**YOUR OBJECTIVE**
Reproduce each line of the following material exactly, omitting the images.
(Beginning of EXTRACTED RECORDS)
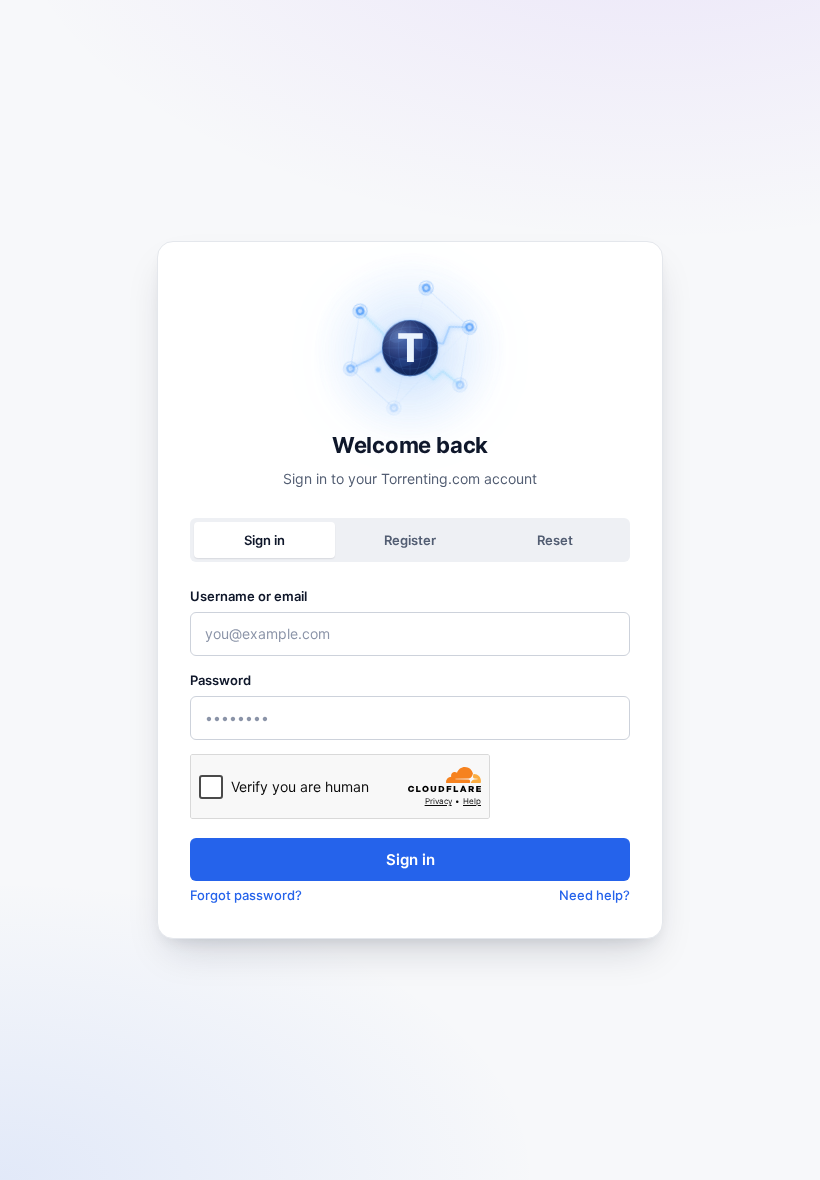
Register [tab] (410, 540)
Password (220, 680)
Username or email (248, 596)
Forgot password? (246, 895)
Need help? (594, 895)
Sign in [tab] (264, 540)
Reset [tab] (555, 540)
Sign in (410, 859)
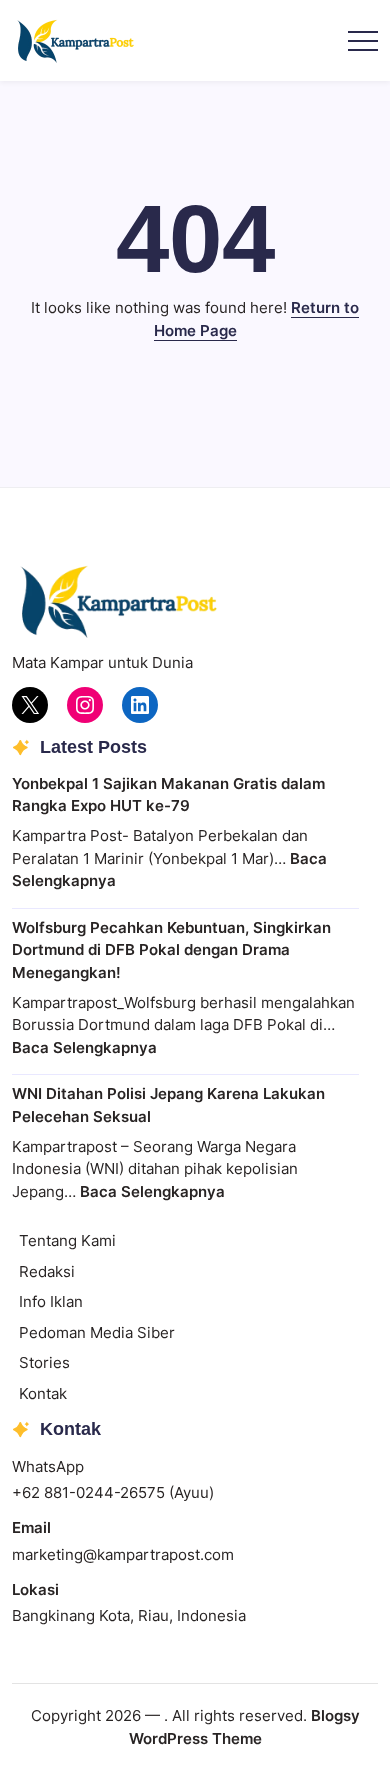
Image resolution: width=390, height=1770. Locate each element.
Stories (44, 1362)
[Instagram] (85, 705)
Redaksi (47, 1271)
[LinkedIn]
(End of EXTRACTED RECORDS)
**WORKED SOLUTION**
Register [tab] (410, 540)
Password (220, 680)
Username or email (248, 596)
Forgot password? (246, 895)
Need help? (594, 895)
Sign in [tab] (264, 540)
Reset [tab] (555, 540)
Sign in (410, 859)
Image resolution: width=390, height=1770. Locate each element.
Stories (44, 1362)
[Instagram] (85, 705)
Redaksi (47, 1271)
[LinkedIn]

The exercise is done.